Question

Show that the least-squares line \({\bf{y = }}{{\bf{\hat \beta }}_{\bf{0}}}{\bf{ + }}{{\bf{\hat \beta }}_{\bf{1}}}{\bf{x}}\)passes through the point\({\bf{(\bar x,\bar y)}}\).

Short answer

The point \((\bar x,\bar y)\)passes through the least square line.

Step-by-step solution

Define of the least square line

The equation for the least-squares line is \(y = {\beta _0} + {\beta _1}x\).

The formula for the intercept and slope coefficients \({\beta _0}\) and \({\beta _1}\) are given as:

\(\begin{array}{l}{{\hat \beta }_1} = \frac{{\sum\limits_{i = 1}^n {\left( {{x_i} - \bar x} \right)} \left( {{y_i} - \bar y} \right)}}{{\sum\limits_{i = 1}^n {{{\left( {{x_i} - \bar x} \right)}^2}} }}\\{{\hat \beta }_0} = \bar y - {{\hat \beta }_1}\bar x\end{array}\)

Thus, the least-squares line can be re-written as,

\({\bf{y = }}\left( {{\bf{\bar y - }}{{{\bf{\hat \beta }}}_{\bf{1}}}{\bf{\bar x}}} \right){\bf{ + }}{{\bf{\hat \beta }}_{\bf{1}}}{\bf{x}}\)

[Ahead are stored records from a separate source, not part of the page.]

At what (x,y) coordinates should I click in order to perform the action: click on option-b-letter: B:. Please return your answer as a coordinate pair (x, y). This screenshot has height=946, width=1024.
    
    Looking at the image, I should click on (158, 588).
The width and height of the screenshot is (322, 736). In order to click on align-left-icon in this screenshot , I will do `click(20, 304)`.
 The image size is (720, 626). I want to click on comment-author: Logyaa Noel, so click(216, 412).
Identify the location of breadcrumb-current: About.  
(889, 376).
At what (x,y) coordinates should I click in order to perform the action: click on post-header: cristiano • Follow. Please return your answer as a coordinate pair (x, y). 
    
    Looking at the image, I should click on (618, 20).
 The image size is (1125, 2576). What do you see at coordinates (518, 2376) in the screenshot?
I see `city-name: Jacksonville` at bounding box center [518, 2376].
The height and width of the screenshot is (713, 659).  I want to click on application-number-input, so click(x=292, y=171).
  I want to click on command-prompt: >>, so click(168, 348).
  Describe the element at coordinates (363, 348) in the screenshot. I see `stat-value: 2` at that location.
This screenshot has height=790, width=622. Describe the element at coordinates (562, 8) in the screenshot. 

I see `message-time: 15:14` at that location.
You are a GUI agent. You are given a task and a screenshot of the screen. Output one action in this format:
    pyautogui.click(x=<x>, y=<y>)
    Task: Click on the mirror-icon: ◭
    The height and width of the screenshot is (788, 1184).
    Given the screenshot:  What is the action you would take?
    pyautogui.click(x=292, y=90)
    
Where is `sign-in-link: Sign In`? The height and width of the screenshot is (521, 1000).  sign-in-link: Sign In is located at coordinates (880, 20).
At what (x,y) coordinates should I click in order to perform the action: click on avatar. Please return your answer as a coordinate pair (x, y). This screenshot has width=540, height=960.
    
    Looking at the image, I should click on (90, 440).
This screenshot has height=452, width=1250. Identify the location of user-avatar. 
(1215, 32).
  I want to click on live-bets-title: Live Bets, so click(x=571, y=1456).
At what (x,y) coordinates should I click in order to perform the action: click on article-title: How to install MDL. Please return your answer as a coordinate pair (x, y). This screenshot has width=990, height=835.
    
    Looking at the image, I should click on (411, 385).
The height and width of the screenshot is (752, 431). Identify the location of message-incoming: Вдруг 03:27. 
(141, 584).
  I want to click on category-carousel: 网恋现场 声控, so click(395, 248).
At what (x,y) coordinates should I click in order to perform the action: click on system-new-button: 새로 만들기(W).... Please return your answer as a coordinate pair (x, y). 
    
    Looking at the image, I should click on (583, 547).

Check if the point passes through the line

To show that the point \((\bar x,\bar y)\)satisfies the above equation.

In other words, least-squares line passes through the point. \((\bar x,\bar y)\).

Substitute the point \(x = \bar x\)into the above equation.

\(\begin{array}{c}y = \left( {\bar y - {{\hat \beta }_1}\bar x} \right) + {{\hat \beta }_1}\bar x\\ = \bar y - {{\hat \beta }_1}\bar x + {{\hat \beta }_1}\bar x\\ = \bar y\end{array}\)

Thus, the point \((\bar x,\bar y)\)actually satisfies the above equation.

Therefore, the point \((\bar x,\bar y)\)lies on the least square line.